In the world of agentic AI, the UI serves as a "familiar bridge" for interaction but is no longer the centerpiece. Consider it as a medium for communication—akin to how Slack or iMessage facilitates a conversation with another person but isn't the conversation itself.

As AI continues to evolve, the interface itself may become less critical. The intelligence behind the agent becomes the core feature, with the UI acting merely as a conduit for interaction.

“You can think of the UI as the body and the agent as the brain,” Cardet explains. “The interface is just a medium to facilitate communication. The intelligence driving the experience is what matters.”
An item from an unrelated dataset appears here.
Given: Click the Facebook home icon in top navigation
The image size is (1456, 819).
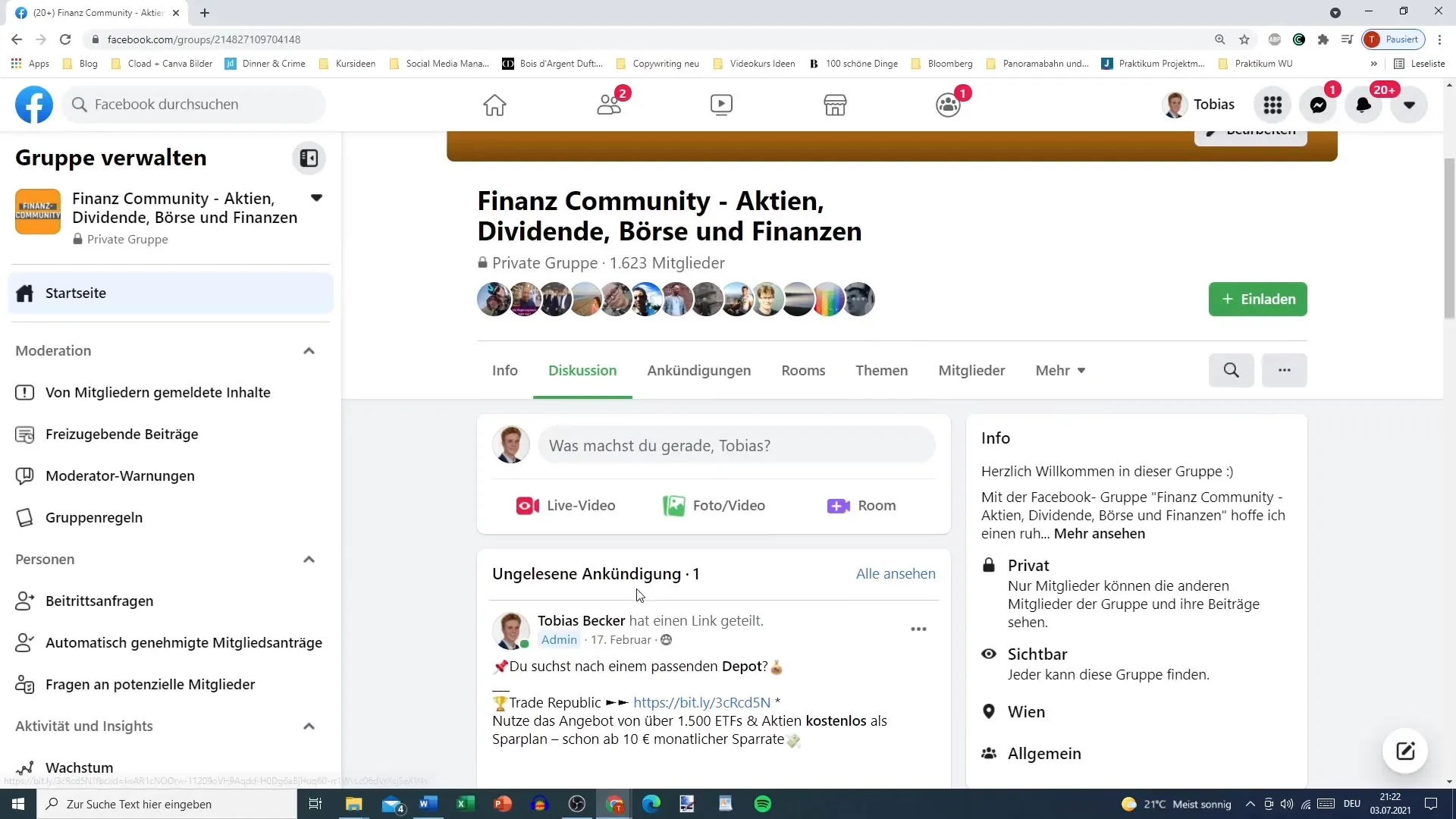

Characteristics of AI Agent Interfaces:

  1. Adaptive and Minimalistic: The UI adapts to the user’s needs, offering just enough scaffolding to support interaction.
  2. Multiple Modalities: Interactions may occur through text, voice, or integrated environments like email or CRM systems.
  3. Human-Like Engagement: The UI mimics natural human conversation, mirroring user communication styles and preferences. Think of how a person's tone and body language guide your interaction with them during a conversation.

This approach reduces cognitive load, enabling users to focus on their goals rather than the mechanics of the interface.

Stephany shares: “We designed Ava, our agentic AI, to feel like collaborating with your best work friend. She learns your communication style, intentions, and how you prefer to tackle work. This allows her to not only handle tasks but also mirror your unique style back to you, creating a natural and fluid exchange.”

Overcoming Adoption Barriers

However, this flexibility is a double-edged sword. Because the experience is so different from working in traditional SaaS applications, many users don’t yet intuitively know how to use AI tools.

In fact, users may be hesitant or actively frustrated while trying to engage these tools without familiar features like a save button, filter options, or explicit instructions.

A conversational interface can feel intimidating because it doesn't tell you where or how to start. The most successful users are the most creative, but that is not always practical for people just trying to do their jobs.

Design recommendations:

  • Build trust through transparency. The agent can clearly communicate what it knows or doesn't know and invites collaboration. Users are shown how the AI fits into their workflow and the outcomes they can achieve via that collaboration.
  • Encourage curiosity in users by designing affordances and efficiencies to guide them in using the system (e.g., quick actions and conversational prompts to get them started).
  • Focus on proactive experiences where the system actually anticipates user needs and offers solutions based on past behavior rather than waiting for explicit instructions.
  • Create feedback mechanisms that allow users to validate or critique the agent's outputs via a thumbs up/down or by providing comments. This builds trust and rapport and also helps the agent learn to collaborate better with individual users.

Conclusion: Crafting Invisible Excellence

Agentic AI represents a leap forward in how we interact with technology. By focusing on human-centered principles—personalization, trust, and simplicity—designers can create systems that feel like collaborative teammates, not just tools.

As Stephany says, “The best design is invisible. It’s technology so powerful that you barely notice it. It just works and feels completely natural to you.”